The rest of Christmas day has changed dramatically. We used to spend the day doing a marathon of house visits to different family, running from heated house to heated car and then back into another heated house. It consisted of wearing lots of layers and curling up under warm blankets. We indulged in at least one Christmas feast, washed down with egg nog and hot apple cider. Then, we would stay out late, playing games, while the kids were spoiled by grandparents and played with cousins.
Our Christmases have been much simpler here. After filling up on Nate’s Christmas breakfast, we pack some sandwiches and snacks. Then we head to the beach. We’ve spent every Christmas so far at Utumea West- a beautiful, white sand beach that’s lined with tall coconut trees, offering shade and additional refreshments. There we stay until the sun starts setting behind the mountains.
We swim, bury each other in the sand, make sand angels and sand men, and have as much fun as we can stand. After the beach, we normally go home to shower off and eat a simple meal of leftovers or something simple like nachos (you know, because we’re classy like that).
We rarely miss the winter, but during the days leading up to Christmas we each find ourselves wishing for a white Christmas.

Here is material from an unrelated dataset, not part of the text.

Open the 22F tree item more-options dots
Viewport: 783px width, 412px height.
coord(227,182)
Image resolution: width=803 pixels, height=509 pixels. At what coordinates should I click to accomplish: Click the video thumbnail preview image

However, when Christmas Day arrives, we wouldn’t have it any other way. I don’t know that we’ll ever spend a better Christmas than these easy, relaxed Christmases at the beach.
Flights for Christmas In American Samoa
There are two option for flying to American Samoa: Fly on Hawaiian Airlines, through Hawaii or fly through Samoa on Samoa Air or Talofa Air. Hawaiian Airlines has two weekly flights to American Samoa. The exceptions to this are during the kids’ “summer” break (June-August-ish, even though that’s actually our winter here) and for the last few weeks in December. During these times they add a third flight each week. Great deals can be found during these times as well, especially if you’re looking to use miles to buy your plane tickets.
Flying with Samoa or Talofa are also great options. It’s a short flight from Samoa to our island and you can found great prices when looking at tickets from the States through other Pacific destinations, such as New Zealand, Fiji, and Australia.
And there you have it- Christmas in American Samoa in a (coco)nut shell. The Christmas season can be harder to feel when living on a tropical island, but Christmas Day at the beach simply can’t be beat (in my humble opinion).
Have you ever spent Christmas at the beach? Tell me what your favorite part is?
Tell me your favorite place to spend Christmas and who knows, maybe next year we’ll spend Christmas there.